The Dots range comes in the form of square tiles with Lego studs, to which users can add flat bricks in different geometric shapes and colours, building compositions and patterns.
Walala’s installation draws from the colours and shapes of the range, adorning eight shipping containers over two storeys with a mixture of Lego Dots and her distinctive pattern designs, covering the walls, floors, furniture and furnishings. It takes the form of a home (with a twist), with five rooms: a living room, kitchen, bedroom, bathroom and… disco – complete with custom playlist by Ele Beattie and neon-patterned mirrored walls. Also, there’s a slide, after all it is an installation for kids (big and small).
Visitors can play with the Lego Dots range themselves, designing patterns and bracelets, and take away elements, even though the range won’t be able to buy until March. The range itself also features wearables – such as the bracelets – and room decor products, including frames and pencil holders, wherein the owner can customise the surface design. So-called “mood tiles” also form part of the range, providing inspiration to budding designers with designs including facial expressions, a musical note, planets, a starry sky and paw prints.
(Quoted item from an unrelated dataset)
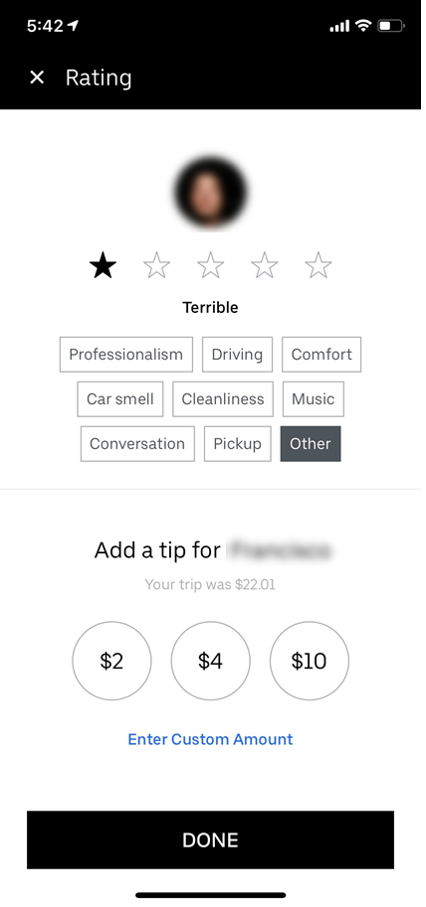Toggle the Driving feedback tag
Image resolution: width=426 pixels, height=907 pixels.
click(237, 355)
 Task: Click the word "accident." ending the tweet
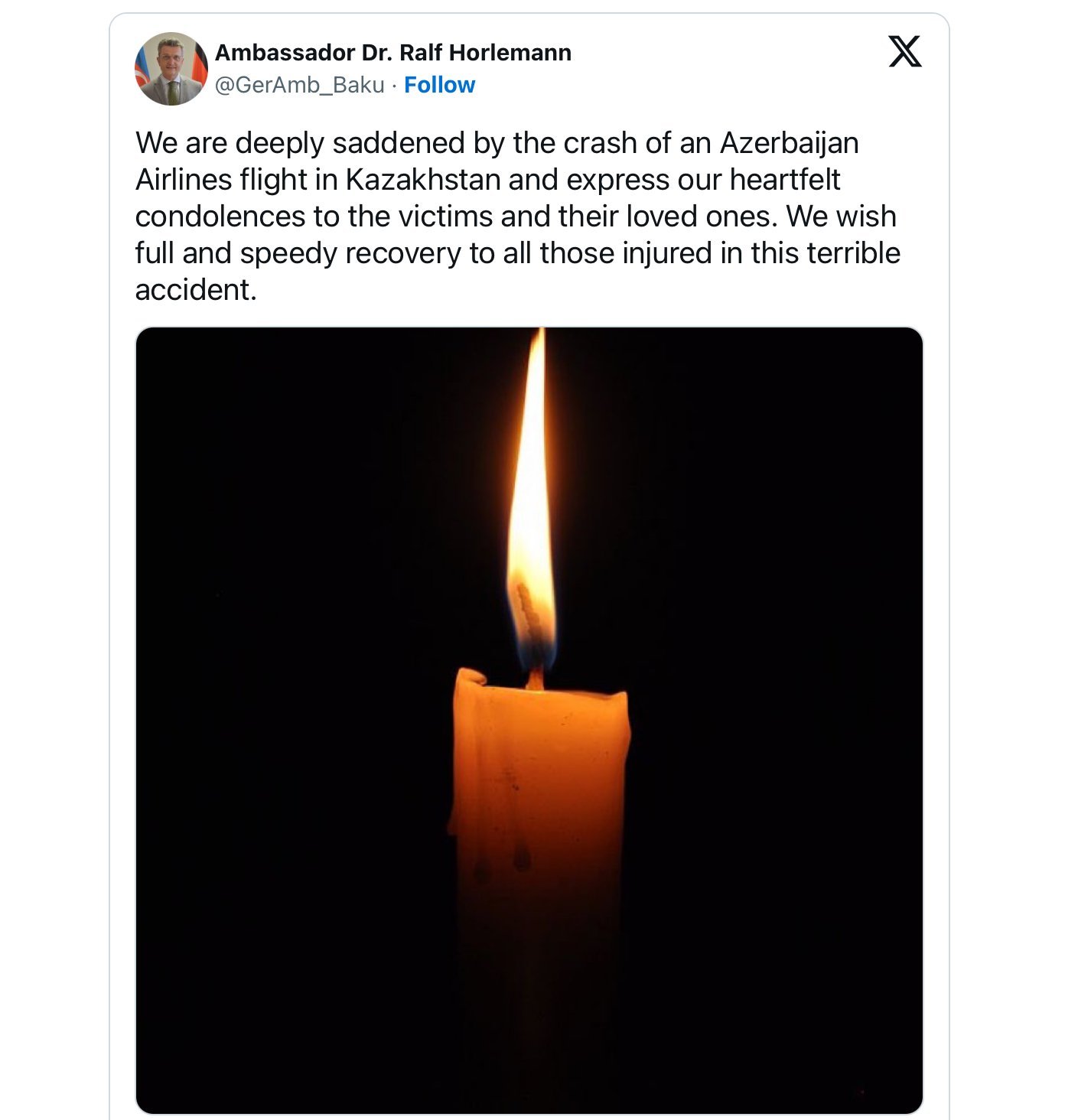(x=196, y=290)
Dots launches off the back of Lego’s in-depth research into the play behaviour of 6-12 year olds, that apparently shows kids are increasingly looking to personalise their belongings and what they play with, and express themselves through their own designs. The company conducted a quantitative study with 10,800 parents and 7,200 children across the US, China and Germany, and among the participants a total of 21,600 play observations were mapped out and used to identify the relevance and concept direction of Dots. This was followed by monthly play sessions, focus groups and testing across the US, UK, Germany and Denmark, with over 500 parents and kids over two years.
On the installation project, Walala says it is one of the most challenging her studio has ever worked on. “It was a huge and ambitious project to deliver in a very tight time frame – and unlike anything we’ve done before. Something like House of Dots would normally take us a year; in this case, we had about three months. I loved having the freedom to play, to let my imagination run free and create a house of fantasies.”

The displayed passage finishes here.